Tijdens de voorbereiding van dit interview heb ik voor de eerste keer van speelplaatsanimatie gehoord. Ik vind het plezant om te horen dat jullie je niet enkel voor jongeren inzetten wanneer de scholen gesloten zijn, maar ook tijdens de schooluren. Met de regering zijn we stappen aan het zetten om meerdere beleidsdomeinen met elkaar te verbinden, voornamelijk dan onderwijs, jeugd en sport. Zo is er in scholen al meer sportinfrastructuur te vinden en proberen we speelpleinen groener en avontuurlijker te maken.

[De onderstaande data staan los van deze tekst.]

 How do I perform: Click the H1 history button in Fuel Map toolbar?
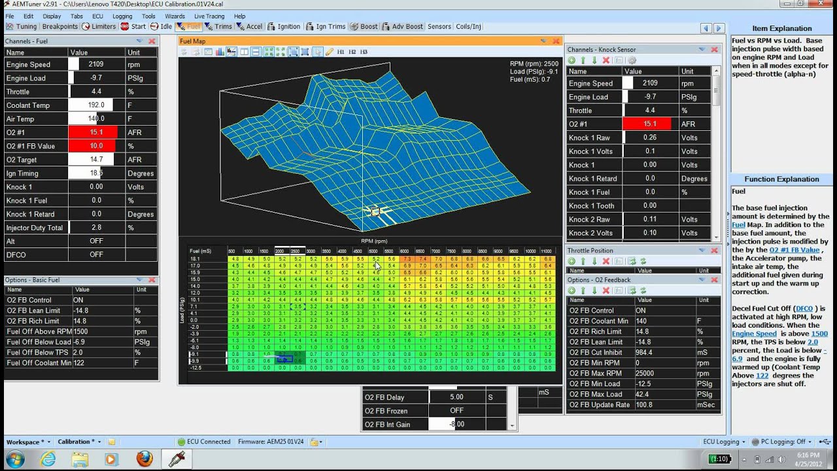coord(341,52)
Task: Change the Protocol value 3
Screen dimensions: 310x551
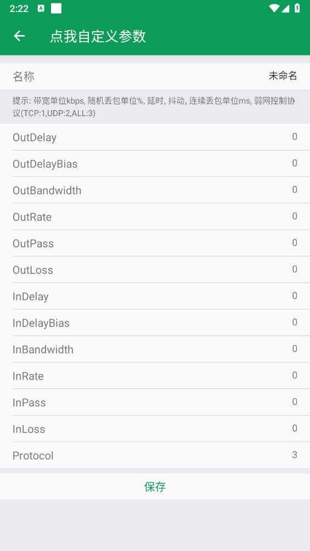Action: pos(295,455)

Op die manier kunnen meerdere groepen van dezelfde infrastructuur gebruikmaken. Dat sluit aan bij wat jullie met de speelplaatsanimatie willen bereiken: jongeren onder begeleiding van animatoren van sport en spel voorzien tijdens hun schoolpauzes.
Het is heel interessant wat je hier zegt, want dat is ook de kritiek geweest op het jeugd- en kinderbeleidsplan van de laatste jaren. Wat een goede zaak is, is dat verschillende sectoren al aangemoedigd worden om mee na te denken over het beleid, maar wat we nog missen en wat een uitdaging zal zijn voor de volgende regering, zijn gedeelde budgetten. Er wordt nu met aparte budgetten gewerkt om initiatieven te financieren die duidelijk binnen één beleidsdomein vallen. Naar de toekomst moeten er zeker gedeelde budgetten komen waaruit initiatieven gefinancierd kunnen worden die een beleidsdomein overstijgen, zoals het project Speelplaatsanimatie of het project Hi (t)here, waarbij jullie speeldagen organiseren in opvangcentra voor asielzoekers. Die vormen van maatschappelijk engagement moeten extra ondersteund worden.

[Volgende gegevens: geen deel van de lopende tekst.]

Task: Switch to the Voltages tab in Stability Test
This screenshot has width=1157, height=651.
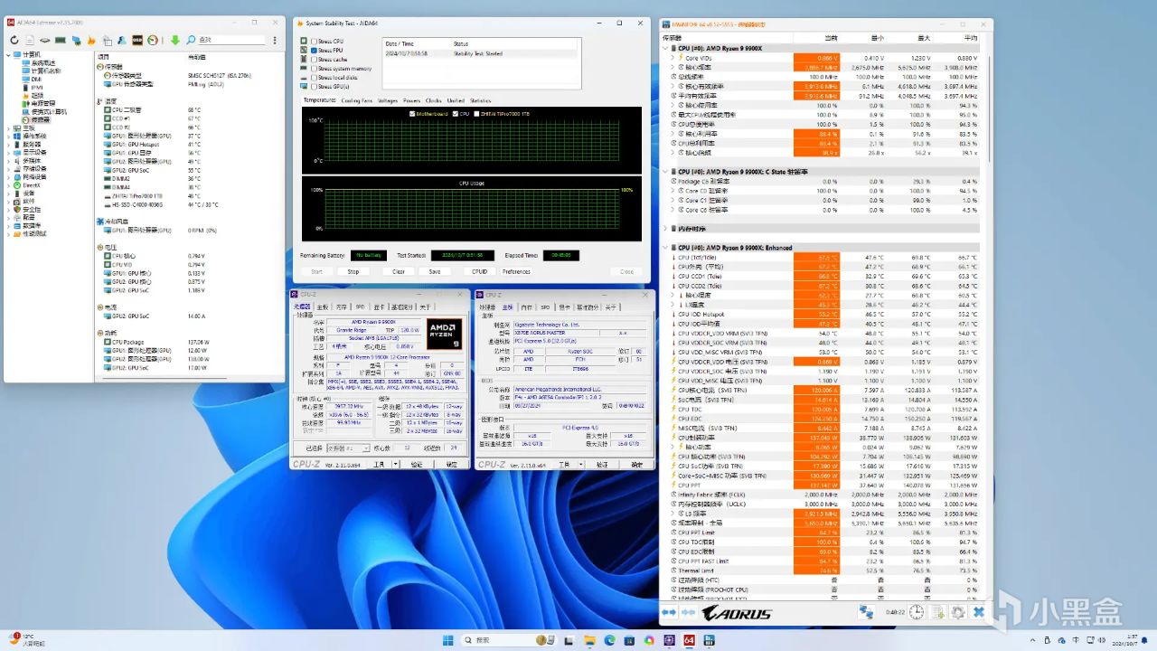Action: coord(387,100)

Ik vind dat het jeugdwerk in Vlaanderen heel goed bezig is. Jeugdwerkorganisaties slagen er nog altijd in om een grote groep van jongeren te mobiliseren om zich als vrijwilliger in te zetten. Waar we wel nog meer aandacht voor moeten hebben, is de diverse samenleving waarin we leven. Vorig jaar heeft de jeugdsector zich geëngageerd om een aantal pilootprojecten, zoals Bruggenbouwers, op te zetten. Maar we moeten hier de komende jaren zeker tijd en middelen voor blijven vrijmaken. We moeten vermijden dat de school de enige plaats is waar jongeren met verschillende achtergronden elkaar tegenkomen.
Ik wens jullie veel onbevangenheid toe, ondanks jullie respectabele leeftijd, en het vermogen om je als organisatie te blijven heruitvinden. Als jullie dat kunnen blijven doen, dan zijn de volgende 60 jaar verzekerd.